Something I found really helpful when reading this was having read The Void essay:

https://github.com/nostalgebraist/the-void/blob/main/the-voi...

sdwr 8 hours ago

Great article! It does a good job of outlining the mechanics and implications of LLM prediction. It gets lost in the sauce in the alignment section though, where it suggests the Anthropic paper is about LLMs "pretending" to be future AIs. It's clear from the quoted text that the paper is about aligning the (then-)current, relatively capable model through training, as preparation for more capable models in the future.
dwohnitmok 9 hours ago

That's an interesting alternative perspective. AI skeptics say that LLMs have no theory of mind.
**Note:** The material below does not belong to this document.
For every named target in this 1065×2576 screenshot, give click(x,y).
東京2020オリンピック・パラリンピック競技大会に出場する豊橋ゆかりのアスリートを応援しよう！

That essay argues that the only thing an LLM (or at least a base model) has is a theory of mind.
- lewdwig 2 hours ago
  
  The standard skeptical position (“LLMs have no theory of mind”) assumes a single unified self that either does or doesn’t model other minds. But this paper suggests models have access to a space of potential personas, steering away increases the model’s tendency to identify as other entities, which they traverse based on conversational dynamics. So it’s less no theory of mind and more too many potential minds, insufficiently anchored.

zmj 6 hours ago

I wrote something fiction-ish about this dynamic last year: https://zmj.dev/author_assistant.html

t0md4n 10 hours ago

Pretty cool. I wonder what the reduction looks like in the bigger SOTA models.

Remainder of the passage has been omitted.